Microsoft smart?
I think not. HoloLens still exists, and hasn't been killed yet.
Footage has emerged of Nokia's never-released smartwatch – suggesting Microsoft was wise to kill the project when it acquired the Finns' mobile division. The Nokia watch prototype in the video dates to the zenith of the smartwatch hype in 2014. Nokia showed the device in private at that year's Mobile World Congress, and it was …
>>HoloLens still exists..
>as a technical demonstrator. Let's wait until it's a shipping product eh?
It's shipping now in numbers for developers - and by far the best thing they've done in a while. Whether they'll have the balls to ship a dozen consumer boat loads cheap as a loss leader is another matter. Trouble is MS still think they're a premium brand.
Time will come though. The wrist watch was always less capable than the pocket watch, but it took over when it was capable enough. Carrying a slab of frangible glass round in the pocket is not great, and if you work in a vaguely hostile environment and only a bigger and stronger slab will survive then its even worse. As for what developments will make the wrist platform good enough, time will tell, cos I don't know!
". Carrying a slab of frangible glass round in the pocket is not great, and if you work in a vaguely hostile environment and only a bigger and stronger slab will survive then its even worse. "
Which is why they invented "hunter" style pocket watches - personally, I'd take a hunter, in a case designed for the expected conditions, over a wristwatch any day of the week when it comes to surviving extremes. There's no rule that says the case has to be made of a soft material like gold, and if made properly moving a pocket watch mechanism between an industrial strength hunter style case for daily use and a more traditional case for evening wear would be a trivial task occupying little more time than changing wrist watches would.
Combine the above with the fact that under normal circumstances my torso is less exposed to random violence than my wrist then the pocket watch (IMO, as always) comes out a clear winner in the survivability stakes.
Wrist watches got their big push during WW I, where ease of access to the watch was determined to be more important than its life span.
People need to be convinced of a need for it to have mass market appeal. This is one of those things though that need to be tried before you would want to buy it unless you're a bit of a tech geek. I wouldn't be without my pebble, but that's cos it lasts a good week before I have to charge it and it is genuinely useful to check notifications and callers say during a meeting without rudely getting my phone out.

> _List of tasks_
[a] In the discussion of Nokia's smartwatch, rewrite the part that begins with the words "Wrist watches got" and stops after "my phone out.", changing "WW I" to "World War I".
[b] According to the discussion of Nokia's smartwatch, at which event did Nokia privately show its smartwatch prototype?

> _Given records_
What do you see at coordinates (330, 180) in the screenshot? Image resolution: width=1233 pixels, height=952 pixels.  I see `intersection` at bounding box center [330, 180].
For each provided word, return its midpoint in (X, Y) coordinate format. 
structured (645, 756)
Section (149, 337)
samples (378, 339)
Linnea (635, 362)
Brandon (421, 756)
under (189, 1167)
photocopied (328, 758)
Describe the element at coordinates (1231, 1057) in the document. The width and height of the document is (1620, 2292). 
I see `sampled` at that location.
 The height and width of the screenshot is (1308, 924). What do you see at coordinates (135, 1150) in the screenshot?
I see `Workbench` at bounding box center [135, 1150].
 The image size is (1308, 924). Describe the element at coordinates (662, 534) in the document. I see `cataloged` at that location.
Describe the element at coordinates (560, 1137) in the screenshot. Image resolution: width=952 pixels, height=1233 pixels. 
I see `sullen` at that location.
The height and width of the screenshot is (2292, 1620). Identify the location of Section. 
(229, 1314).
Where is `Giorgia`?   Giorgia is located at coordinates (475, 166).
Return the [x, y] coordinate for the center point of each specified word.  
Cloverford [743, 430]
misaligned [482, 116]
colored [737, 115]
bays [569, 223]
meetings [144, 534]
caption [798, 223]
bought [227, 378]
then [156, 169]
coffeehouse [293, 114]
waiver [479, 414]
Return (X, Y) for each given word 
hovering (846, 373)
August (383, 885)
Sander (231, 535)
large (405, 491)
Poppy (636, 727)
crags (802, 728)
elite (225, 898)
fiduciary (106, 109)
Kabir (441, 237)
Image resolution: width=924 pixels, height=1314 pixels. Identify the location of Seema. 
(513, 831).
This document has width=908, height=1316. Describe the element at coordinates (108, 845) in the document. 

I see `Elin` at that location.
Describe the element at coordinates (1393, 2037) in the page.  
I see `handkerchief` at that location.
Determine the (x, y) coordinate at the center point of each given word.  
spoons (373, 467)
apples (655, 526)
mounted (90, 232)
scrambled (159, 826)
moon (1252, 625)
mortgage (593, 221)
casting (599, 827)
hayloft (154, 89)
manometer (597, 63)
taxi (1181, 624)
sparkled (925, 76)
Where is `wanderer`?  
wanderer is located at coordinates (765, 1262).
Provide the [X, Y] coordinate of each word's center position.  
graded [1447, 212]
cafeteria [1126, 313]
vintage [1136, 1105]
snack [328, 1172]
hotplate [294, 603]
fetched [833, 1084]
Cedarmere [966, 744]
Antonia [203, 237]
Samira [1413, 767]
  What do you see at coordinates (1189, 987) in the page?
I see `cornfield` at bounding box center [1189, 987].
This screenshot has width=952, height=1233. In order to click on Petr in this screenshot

> _Solved tasks_
[a]
Wrist watches got their big push during World War I, where ease of access to the watch was determined to be more important than its life span.
People need to be convinced of a need for it to have mass market appeal. This is one of those things though that need to be tried before you would want to buy it unless you're a bit of a tech geek. I wouldn't be without my pebble, but that's cos it lasts a good week before I have to charge it and it is genuinely useful to check notifications and callers say during a meeting without rudely getting my phone out.

[b] Nokia showed it in private at the 2014 Mobile World Congress.